Another horse in this race that barely gets a mention is Sobees, probably in big part because of the fact it’s only available for Windows users (with the latest .NET framework, moreover), although it doesn’t really deserve to be below the radar this much at all.
We covered the company’s social network aggregator when it entered public beta, and wrote that they were aiming to attract a mainstream audience for their software, which enables users to manage a fairly wide variety of web apps and social networking services from their desktops. It’s a nifty companion that plugs into Facebook, Twitter, Digg, Flickr, YouTube and many more web services, but I’ve always felt it was far too overloaded with features for me to use it on a daily basis.
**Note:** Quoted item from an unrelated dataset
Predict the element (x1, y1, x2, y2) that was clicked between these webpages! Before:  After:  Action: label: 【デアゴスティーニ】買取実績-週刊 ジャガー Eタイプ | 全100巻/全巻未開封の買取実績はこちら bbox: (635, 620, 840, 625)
So I was interested when the company set out to build a stand-alone client for Twitter, Facebook and Twitter Search. And just as they were working on that, Facebook launched its Open Stream API so they made thankful use of it quite rapidly and converted the API to .NET and integrated the stream into the new client. The software is now in alpha and publicly available under the name bDule, and it’s definitely worth checking out even if you only use one of the two services it supports.
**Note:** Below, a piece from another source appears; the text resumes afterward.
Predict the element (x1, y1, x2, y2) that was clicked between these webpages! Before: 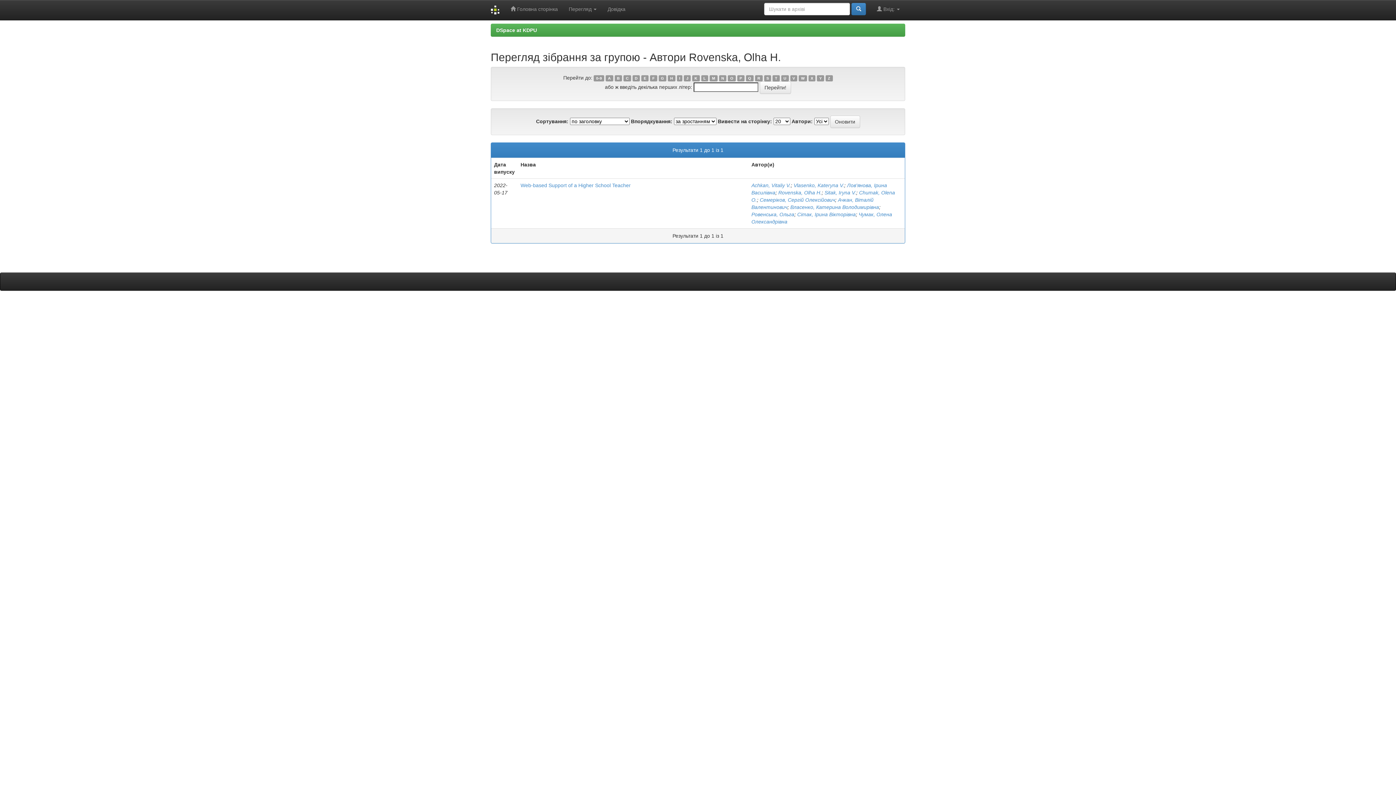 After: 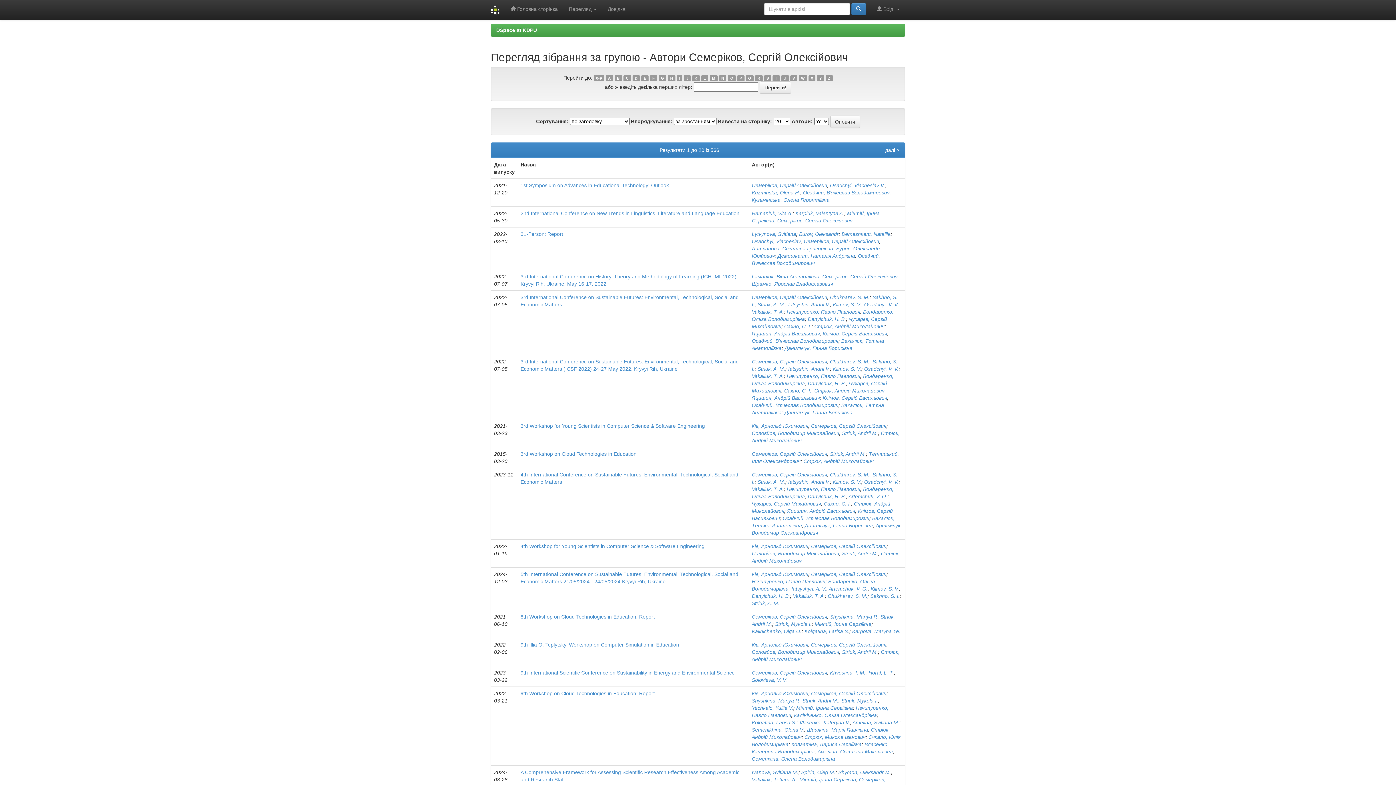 Action: label: Семеріков, Сергій Олексійович bbox: (760, 197, 835, 202)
Soon, we’ll do a feature-by-feature comparison for all the existing social desktop applications, but for now let me just say Sobees is very much worthy of being included whenever someone talks about Facebook / Twitter clients. As mostly all of the apps mentioned on top bDule is a bit of a memory drain, and at times renders a bit slow, but the UI is really well thought-out (love the different templates you can switch to in just one mouse-click) and it does what it’s supposed to do really well.
Too bad it’s Windows / .NET only, because I’m sure there’s an audience out there that’s looking for just this type of app.